TAIPEI (Taiwan) — In a final attempt before Congress enters recess for the upcoming holidays, U.S. lawmakers failed to advance a bill through the Senate on Friday (Dec. 18) that would grant Hong Kong activists special refugee status.
Blocked by Republican Senator Ted Cruz, the Hong Kong People's Freedom and Choice Act of 2020 aims to provide temporary protected status (TPS) and refugee status for qualified Hong Kong residents. The bill mandates Hong Kong should be treated as a TPS-designated country for at least 18 months, along with countries like Sudan and Yemen, where nationals might face immediate threat after being evicted from the U.S.
The bill will also establish Priority Hong Kong Resident status for Hongkongers who have lived in the semi-autonomous region for at least 10 years and were arrested, detained, or convicted for participating in the pro-democracy protests that erupted in 2019 and 2020.
Intending to skip the prolonged voting process, senators Dick Durbin and Richard Blumenthal hoped to pass the bill through "unanimous consent," so as to expedite proceedings.
The national security law implemented by the Chinese Communist Party (CCP) persecuted protesters, journalists, and educators, said Durbin addressing the Senate, VOA reported. "This law has nothing to do with national security but fears."
But the motion from the Democrats was obstructed by Cruz, saying the bill carried with it the long-term aim of the Democratic Party to change immigration laws in the U.S. He said loosening immigration standards would facilitate Beijing infiltrating the country with spies.
He said oppressed Hongkongers do qualify as refugees under current regulations, especially after U.S. President Donald Trump announced that he would reallocate refugee admission slots to Hong Kong residents within the cap. Trump's order was criticized by the human rights group as offering little help to Hong Kong people considering the restrictions set by his administration.
The Texas senator had previously introduced his SCRIPT Act, which currently has no cosponsors, to Congress.
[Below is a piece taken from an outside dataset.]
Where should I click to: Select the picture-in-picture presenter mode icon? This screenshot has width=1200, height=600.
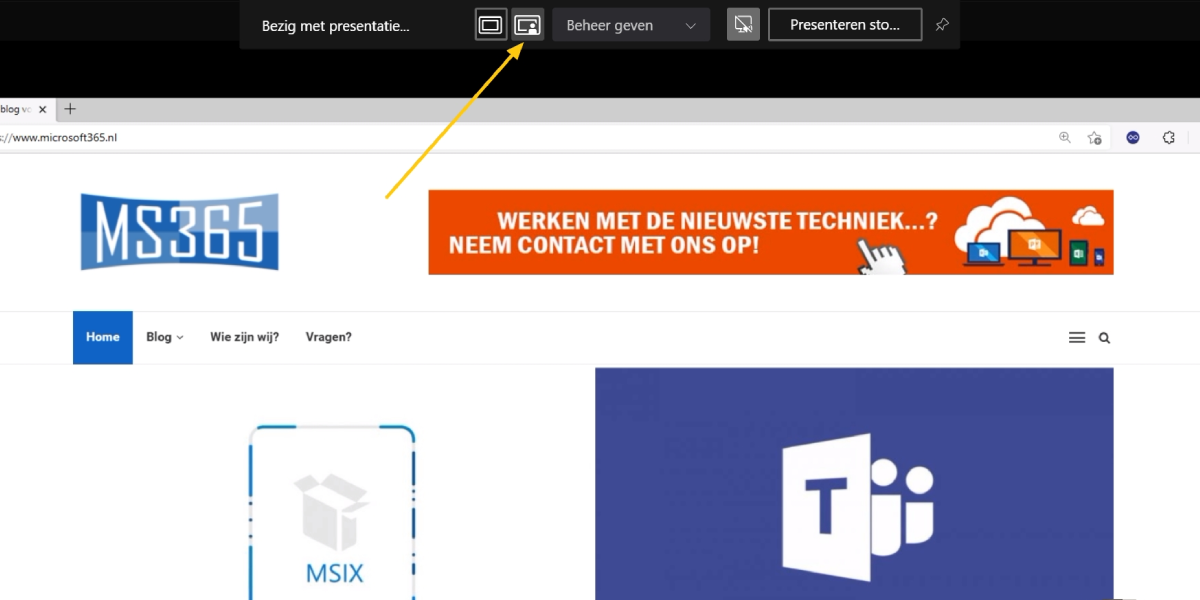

The act aims to cut government funding and technical assistance to any movie production if it agrees to alter content at the request of the Chinese authorities, in order to screen the film in China
Samuel Chu (朱牧民), director of Hong Kong Democracy Council, a Washington-based non-profit lobbying for Hong Kong's basic freedoms, shared his disappointment after the Hong Kong People's Freedom and Choice Act failed to advance in the Senate.
"Over 10,000 activists are facing protest-related, politically motivated charges. For every Joshua Wong, there are 100 more just like him sitting behind bars. Hongkongers need every protection and support the U.S. can provide right now and for the U.S. to lead the global coordinated campaign to provide activists safe harbor," Chu said in the statement.
Several lawmakers said they would reintroduce the bill to the legislature next January. "I hope the recess will allow us to be well-prepared and take swift actions within the first month after new Congress kicks off," Senator Marco Rubio told VOA.